How-to Guide for a Flawless Voice User Interface Design
Ever since I saw the first part of Iron Man, I’ve been fascinated by the potential of AI technology Tony was able to identify and utilize, all too well with his AI assistant Jarvis.
But hey! We are already halfway there in not reel but real life.
Remember using Siri for the first time in iPhone 4S? It was an otherworldly feeling, was it not? And since then, we all know how far we have come – Alexa, Google Assistant, Cortona and a hundred more.
So, as an inspired designer, if you are as fascinated as I am and want to give the voice-based AI a chance, then you need to hone your skills and knowledge on how to design voice user interfaces.
Luckily, you have stumbled upon the right article. Here is everything you would want and need to know about VUI and what makes them an important part of intuitive app search design.
What is VUI (Voice User Interface)?
Acronym of Voice user Interface, VUI is the interface that allows users to interact with a system through voice commands. The most popular and top voice user interface examples are Google Assistant, Siri, and Amazon’s Alexa.
The biggest advantage of VUIs is that they facilitate an eyes-free and hands-free way of interacting with a system.
Similar to mobile apps running on any OS and a device, VUI contains three layers that need to work together for efficient voice interactions.
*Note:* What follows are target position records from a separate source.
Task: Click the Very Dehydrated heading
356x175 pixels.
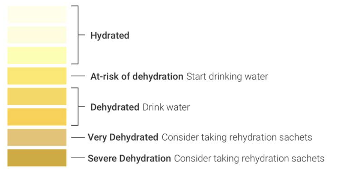Action: coord(123,137)
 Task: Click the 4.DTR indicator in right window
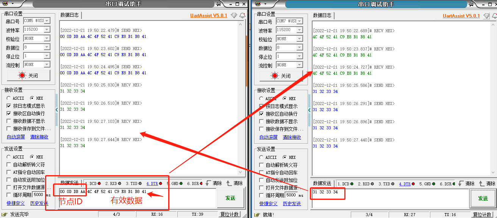(405, 184)
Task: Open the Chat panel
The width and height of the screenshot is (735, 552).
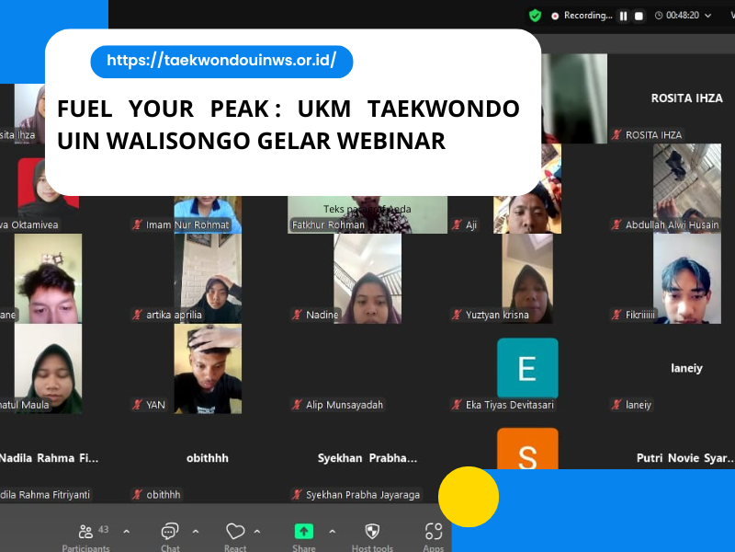Action: pyautogui.click(x=170, y=533)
Here, each of the three layers uses the layer that is below it while supporting the one above. It is the upper two layers in which the voice interface lies, residing in the cloud and not on the device.
Reasons why voice is becoming famous
Speaking is more natural than typing
It is understood that speaking is easier and effortless than typing in general. So, having an application that runs on voice-command will make things more facilitated for users. It is an additional facility that users can use as per the requirement and are not bound by the ‘just typing’ feature. This is why voice interactions are gaining popularity by the day and all the industries have started to employ voice technology in one way or the other.
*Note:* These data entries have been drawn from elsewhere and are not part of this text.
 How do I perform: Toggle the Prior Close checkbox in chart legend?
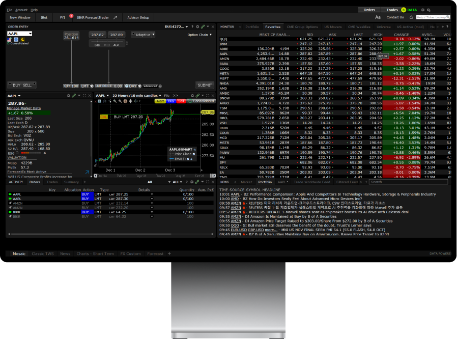coord(194,154)
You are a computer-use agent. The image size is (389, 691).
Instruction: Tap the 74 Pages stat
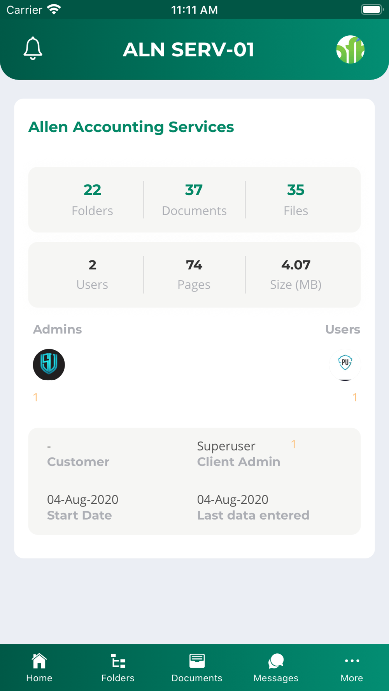pos(194,274)
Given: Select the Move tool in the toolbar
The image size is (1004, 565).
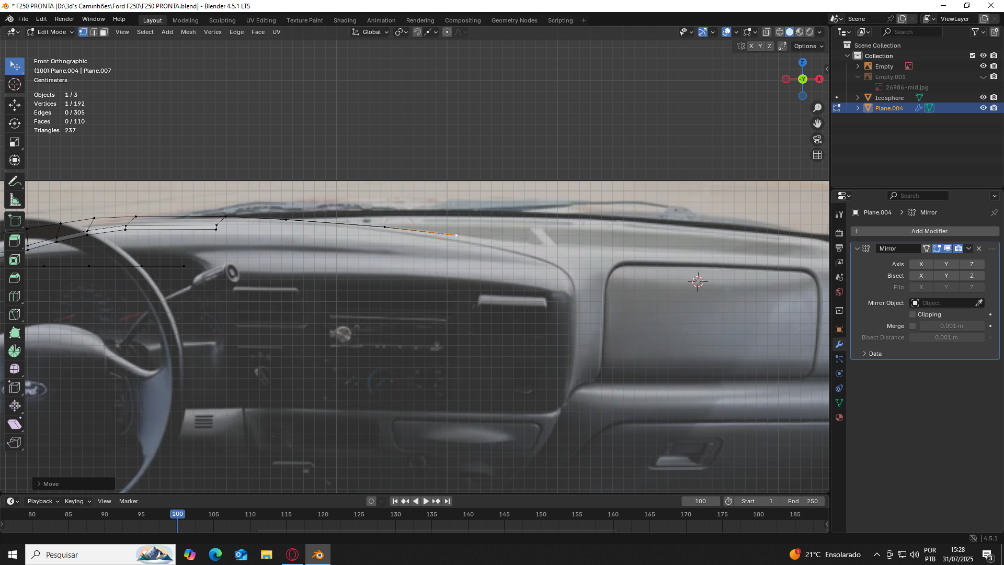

Helps technology be prevalent
Technology, nowadays, is just not limited to you commanding it to open your messages or call someone, as Voice assistants do. Voice interactions have opened gates that were long-awaited to be opened. Want to open your garage door, order an appointment, order food delivery, even start your car – all is possible with just your voice. Won’t you enjoy such an ever-present assistant with you?
Moore’s law, in simple words, says that every two years, the capability of our computer devices to do something increases, which also reduces its cost. According to this law, growth is exponential. Taking this law forward, we can see how voice technology was initially just an experiment but now has become one of the emerging technologies, soon to be globally adopted.
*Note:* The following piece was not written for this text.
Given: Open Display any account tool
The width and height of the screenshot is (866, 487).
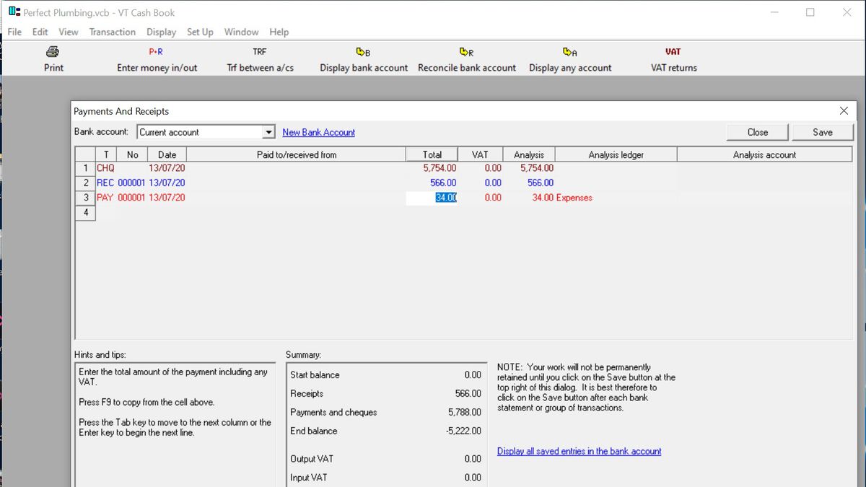Looking at the screenshot, I should coord(570,59).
More practical for specially-abled
The reason why industries are adamant about employing voice interactions in their mobile app development is they want to target the demographic which was always pushed to the sidelines. Voice technology is nothing but a boon for visually impaired users who are now able to use their devices and applications properly as compared to the challenges they faced while using visual user interfaces.
(You might also want to read our article “How to Design Accessibility App for Visually Impaired?”)
Difference between Voice and other forms of UI
Since we have different types of user interfaces available, understanding the different points between them will allow a more in-depth view of the VUI.
Speed is one prominent point of difference between Voice user interfaces and others like graphical user interfaces. Since humans are inherently visual in nature, they primarily prefer visual user interfaces as they may provide more speedy responses, if designed right in terms of system response time. Whereas, from what we see so far, VUIs can still lag a little behind in speed.
Text vs natural language vs gestures
It’s true that visuals are not the king anymore. Though the visual user interface is the preliminary and primary stage of interfaces, our generation is slowly moving on to better alternatives – Voice-based and gesture-based interfaces.
Voice takes in the natural language and converts it into a command for the voice-based AI to perform it, and as for the gesture-based interface, a great example is Sony Playstation, processing certain gestures and acting accordingly.
There is one more player – experimental-thought-based interface. So far, lie-detectors are the only prominent use case for it.
Privacy is a big concern and a point of difference between these interfaces. It is possible to make text-based, gesture-based, and touch-based interfaces private, but it is still a challenge for voice user interface design.
Steps for designing voice user interface
1. Research your audience
In this process of designing VUI, you need to employ user-first design just as you would while designing other digital products. The primary aim here is to gather information and understand the behavior and needs of the users since this information is what makes the foundation of the product requirements.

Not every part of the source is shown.